A point of crisis came with the Ronan Point disaster, where a system-built tower block in east London partially collapsed after a gas explosion, killing four, in 1968. (Grenfell Tower just about post-dates the building regulations brought in after Ronan Point; otherwise it might well have collapsed. It was certainly not among the more remarkable examples of its genre.) The crisis of the post-war settlement began to deprive the estates of the ongoing material support that any major housing site needs to thrive. Thatcher’s war on municipal government and sell-off of the stock put the cherry on the cake.

Political will

Today, the widespread hatred of post-war modernist housing is on the wane; in fact, the great exemplars of brutalism are now highly fashionable. Flats in Ernö Goldfinger’s Trellick Tower, not too far away from the scene of the fire, are highly sought after by the London bourgeoisie; its older sister, Balfron Tower in Blackwall, was recently redeveloped to sell to much the same sort of people. The best examples of the style really are well designed, inside and out (contrary to stereotype, Goldfinger did actually spend time living in Balfron Tower), and have no intrinsic reason to fail - as is maddeningly obvious, now that they are sold on to the well-to-do. Whether a building or neighbourhood is tolerable or not is not in the end a matter of civil engineering - anything can be fixed, after all - but of social relations and political will.

To prevent such disasters in future, much needs to happen. Clearly, existing buildings need to be made safe; but they will only ever be so safe while housing conditions at large are so insecure. All parties promise to build more houses, and all fail, because in the end they rely on the big house-builders to do it, when it seems the latter are better off controlling supply and indulging in cynical land speculation. (Implicitly, by expecting nine-tenths of its promised million new homes to be private, Labour’s recent manifesto is in hock to the same crooks.)

What is needed is a vast expansion in public homebuilding, and the reversal of decades of attacks on the autonomy and power of local government to make such things happen. Broad power to seize unused properties from absentee owners would also relieve matters, as would legal protection for those who decide to take occupancy into their own hands (the recent association of squatting with studenty anarchist types should not blind us to its utility as a political tactic). Public housing should be available to all who need it (that is, everyone); and those who use it should exercise meaningful democratic control over their living conditions.

The ultimate objective, of course, is to remove housing entirely from the purview of the market. Charlie Kimber overstates the case, but only slightly: to trust the fulfilment of the elementary human need for shelter to capitalism is madness.
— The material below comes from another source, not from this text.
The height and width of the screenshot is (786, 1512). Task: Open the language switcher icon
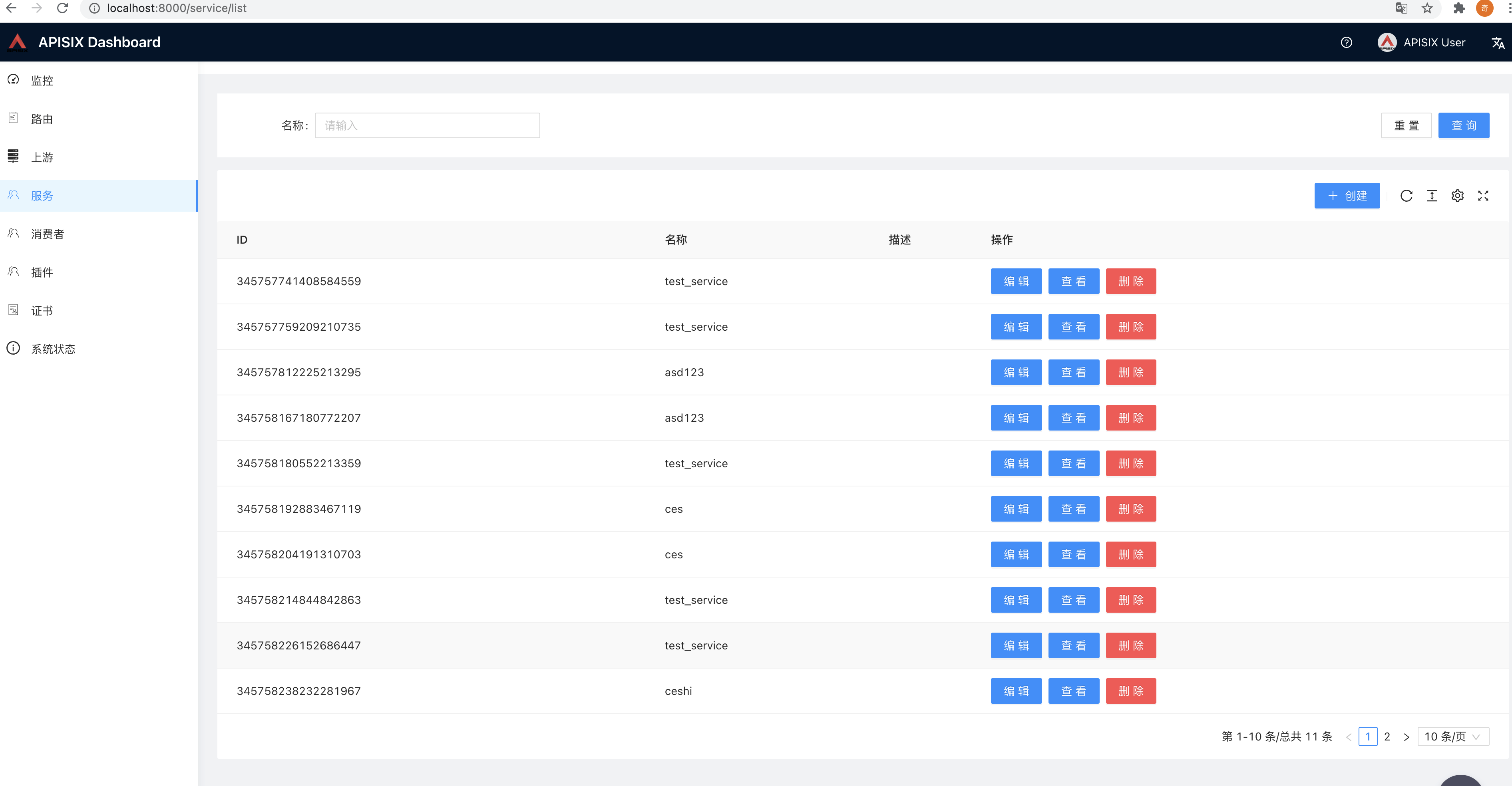point(1497,42)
What better proof of that is there than Kensington and Chelsea, where mansions rot - sold and resold without ever being troubled by a tenant - and the poor are crammed resentfully into bedsits; where ex-prime ministers live comfortably a stone’s throw from the blackened remains of Grenfell Tower?

paul.demarty@weeklyworker.co.uk

Notes

1. https://socialistworker.co.uk/art/44821/Grenfell+Tower+fire+shows+up+everything+wrong

+with+our+system+its+time+to+end+it.

2. I would just love to see this figure rigorously itemised. £268 for your worldly possessions, £800 to bury immolated relatives, £300 for treatment for post-traumatic stress ... Seriously: five and a half grand? What contempt.